Riforma pensioni, le news ad oggi 2 settembre 2017: i temi degli incontri Governo Sindacati. Si è concluso il primo dei tre incontri Governo Sindacati. Sono stati tanti i temi trattati, e tanti saranno i temi di cui si deve ancora discutere. Durante il primo incontro si è parlato delle misure di uscita anticipata, in particolare dell’anticipo pensionistico per le donne, delle misure a favore dei giovani e del sistema contributivo. Chi è entrato da poco all’interno del mondo del lavoro in maniera stabile ha una prospettiva non rosea del futuro in termini di pensione.

Riforma pensioni, le news al 2 settembre 2017: le misure per i giovani e per i lavoratori discontinui. 

La proposta del governo è stata quella di far avere a tali lavoratori un assegno pensionistico di soli 600 euro da poter recepire soltanto dopo i 70 anni di età. Chi ha una carriera discontinua potrebbe andare in pensione. Il governo ha pensato ad una manovra per coloro che hanno iniziato a lavorare dopo il 1996 e che rientrano nel sistema contributivo. Il Governo sta pensando di far salire l’assegno minimo pensionistico ad almeno 650 euro, e vi potranno accedere coloro che hanno almeno 20 anni di contributi. In base alle norme vigenti, tali lavoratori devono aver maturato un assegno pari ad almeno 1,5 volte il minimo, ma il Governo intenderebbe abbassare il minimo a 1,2.
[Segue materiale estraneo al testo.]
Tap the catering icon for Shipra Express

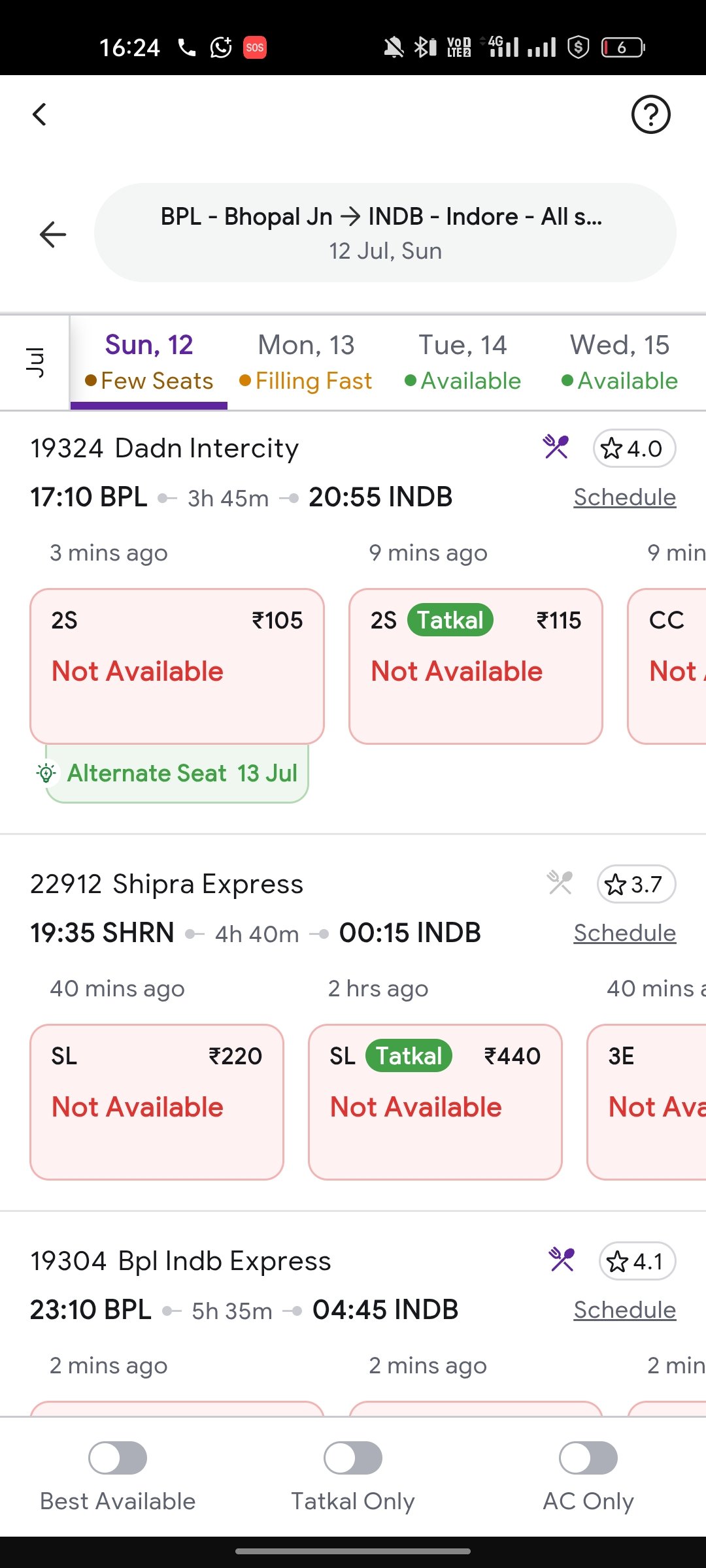click(x=560, y=883)
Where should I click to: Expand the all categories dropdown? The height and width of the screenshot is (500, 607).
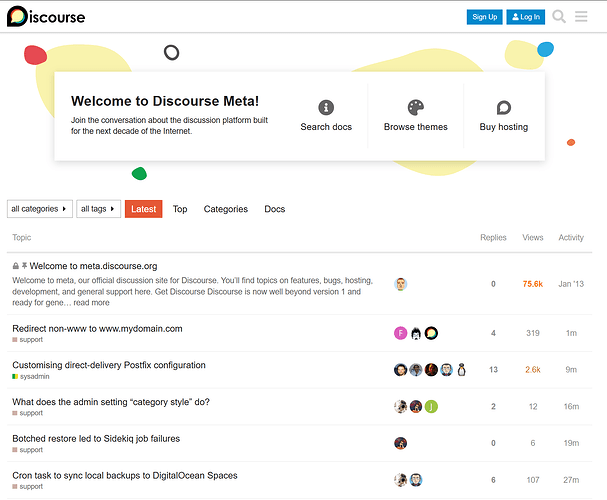[40, 209]
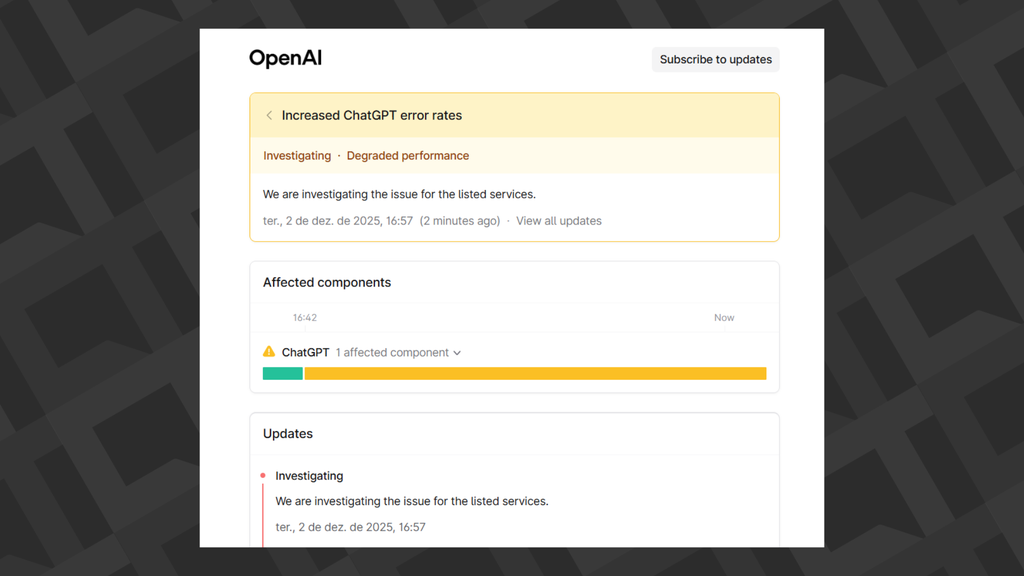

Riforma pensioni, le news ad oggi, 2 settembre 2017: le dichiarazioni di Damiano. 

Cesare Damiano all’Ansa ha commentato positivamente il dibattito incentrato sui giovani: “Un fatto positivo è che il tavolo di confronto sta affrontando il tema dei giovani con carriere discontinue e con basse retribuzioni. Questa è la dimostrazione della inscindibilità dell’accesso al lavoro a tempo indeterminato e di qualità con il raggiungimento dell’obiettivo di una pensione dignitosa. Al tempo del Governo Prodi avevamo individuato nei contributi figurativi in caso di disoccupazione, nell’accesso più favorevole al riscatto della laurea e nella lotta al lavoro precario, gli strumenti cardine per conseguire l’obiettivo di una pensione adeguata. La pensione contributiva di garanzia va, positivamente, in questa direzione: nell’immediato, con la legge di Bilancio, si potrebbe almeno eliminare o ridimensionare il gradino che costringe, per andare in pensione, (la misura riguarda chi ha cominciato a lavorare dal 1996) ad avere un assegno che corrisponda almeno a 2,8 volte il minimo se si vuole lasciare il lavoro a 63 anni, come prescrive in modo inutilmente perverso, la legge Monti”.

Damiano ha continuato l’intervista esprimendosi sulla spinosa questione all’aspettstiva di vita: “Sull’adeguamento dell’aspettativa di vita non vorremmo che il Governo si trincerasse dietro la consegna dei dati dell’ISTAT. Intanto, si potrebbe fissare il principio che quando l’aspettativa di vita si abbassa, anche l’adeguamento dell’età della pensione deve seguire la stessa sorte: elementare Watson. Nel 2015 questo è avvenuto e, probabilmente, si ripeterà anche quest’anno”.